When a user’s inventory is very low (less than 10 pieces of new content per day), they will likely consume all available content each time they log in. This is most often the case when people first join a product and don’t yet have many connections. As mentioned above, the Product team should consider these users “needy” and focus on suggesting relevant connections and content that would delight them. In this situation, ranking content is useless and, if low inventory continues as a cohort ages, it will be very difficult to retain these users.

Low inventory

When a user’s inventory is low (say less than 50 pieces of new content per day), several issues may be to blame: they may not have enough friends using the product, the product may not be recommending the right connections. Engagement may also suffer if there is too little content that appeals to the user. If such a user is consuming most of the content available to them, consider that a significant opportunity and work to offer them more. Conversely, when a low-inventory user is not consuming all of their available content, that may reflect more on their engagement with the product itself.

High inventory

Generally, a high-inventory (say more than 50 pieces per day) user is connected to more friends, pages and groups. They also tend to consume a greater percentage of their available inventory, have more sessions and spend more time using the product. These users will generally have higher DAU/MAU and will visit the product regularly. Ranking algorithms are invaluable levers for increasing engagement in this group, as these users cannot consume all inventory available to them. It is also important to deeply understand the types of content they prefer and offer the right mix of social, entertainment and informational.

Very high inventory

While users in this group will have more inventory than others (say more than 200 pieces per day) and will generally consume more content, the percentage of available inventory consumed is relatively low; these users have far more content than they can possible consume. As with high-inventory users, ranking is critical to maintaining and improving the engagement of this group.

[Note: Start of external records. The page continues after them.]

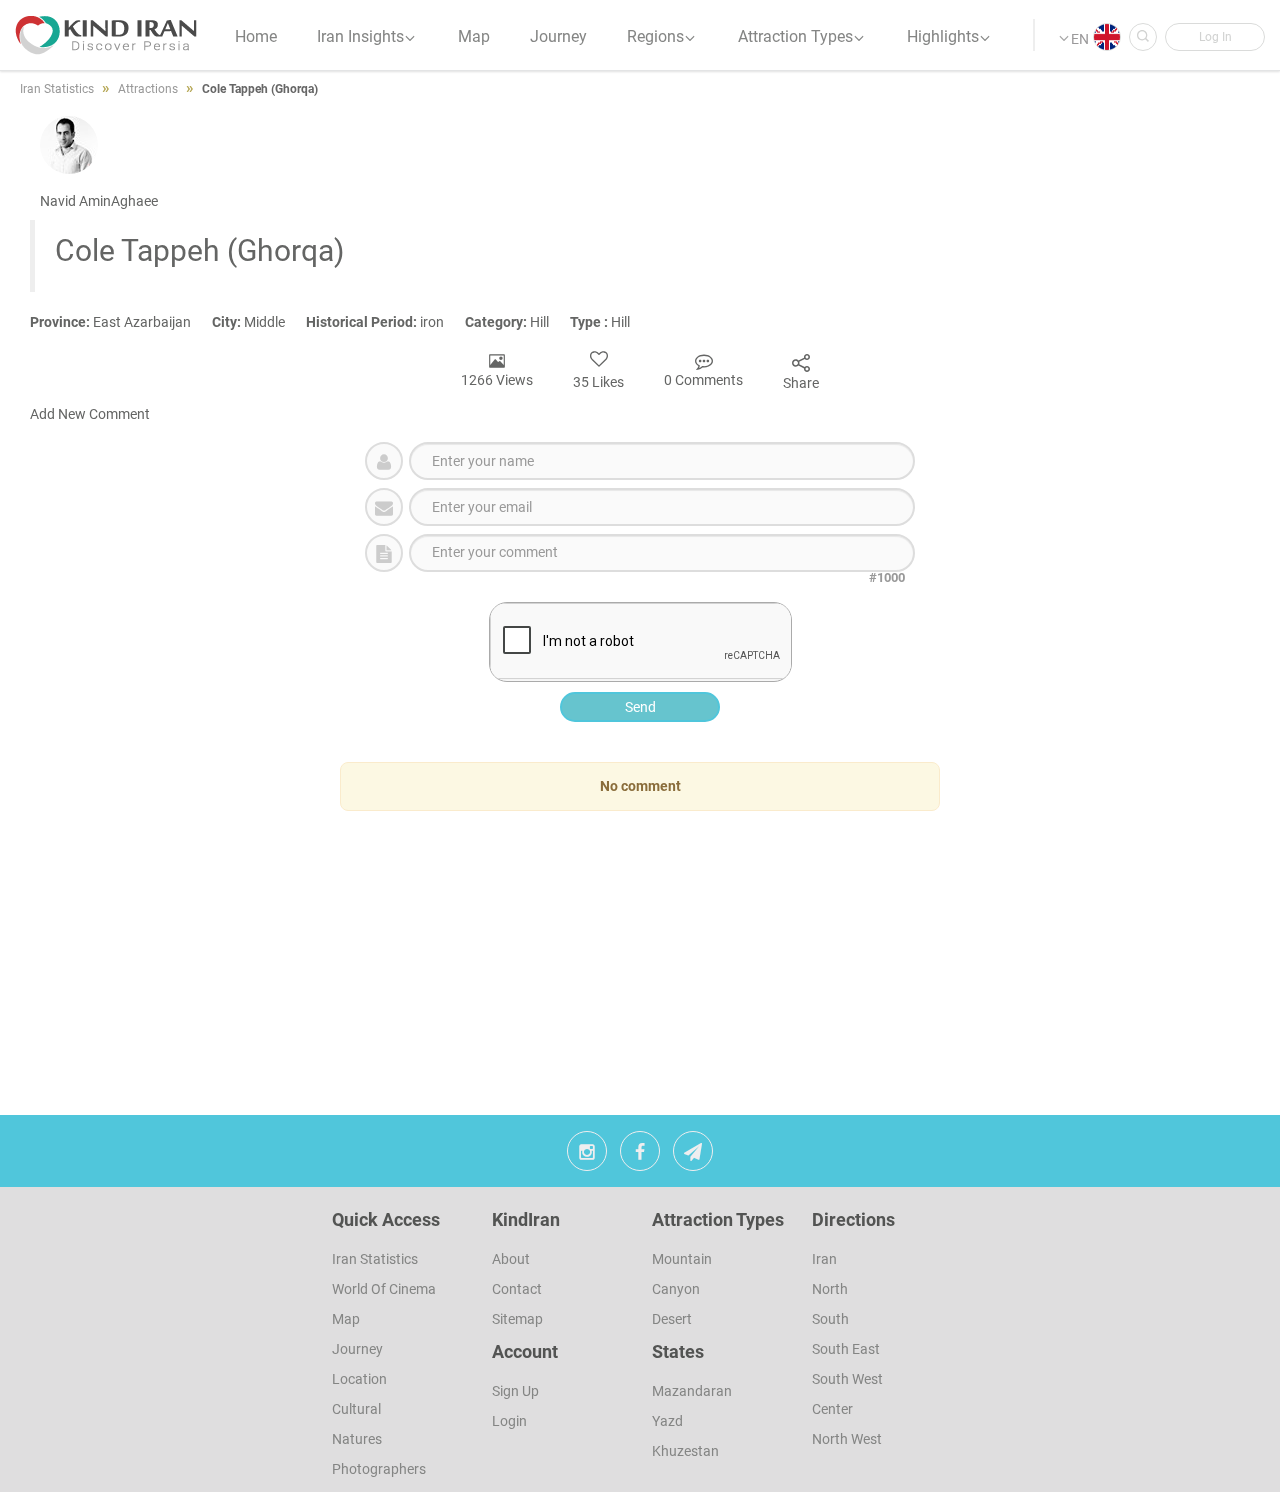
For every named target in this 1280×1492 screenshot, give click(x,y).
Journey (357, 1349)
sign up (515, 1391)
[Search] (1143, 37)
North (830, 1289)
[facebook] (640, 1156)
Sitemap (517, 1319)
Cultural (356, 1409)
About (511, 1259)
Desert (672, 1319)
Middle (259, 322)
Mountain (682, 1259)
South (830, 1319)
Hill (517, 322)
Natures (357, 1439)
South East (846, 1349)
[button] (1215, 37)
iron (385, 322)
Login (509, 1421)
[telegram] (693, 1156)
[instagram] (587, 1156)
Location (359, 1379)
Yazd (667, 1421)
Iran (824, 1259)
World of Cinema (384, 1289)
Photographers (379, 1469)
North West (847, 1439)
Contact (517, 1289)
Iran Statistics (375, 1259)
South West (847, 1379)
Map (346, 1319)
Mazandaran (692, 1391)
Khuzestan (685, 1451)
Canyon (676, 1289)
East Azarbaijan (121, 322)
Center (832, 1409)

INVENTORY: KEY METRICS TO TRACK

  • Amount of inventory available
  • Number of connections
  • Consumption of available inventory
  • Number of posts consumed
  • Percent of users who are inventory constrained

When tracking inventory metrics, segmenting your data by country, gender, type of connection (friend, celebrity, business, group), content type (text, video, photo, etc.) and platform (iOS, Android, desktop) may lead to a clearer picture on how your inventory is performing.

TAKEAWAYS

  • Increasing the right connections helps drive engagement.
  • Identifying needy users and ensuring they have a great experience is paramount to long-term product success.
  • Understanding the consumption and availability of inventory for different segments and identifying specific opportunities will help serve them better and thereby improve the overall product.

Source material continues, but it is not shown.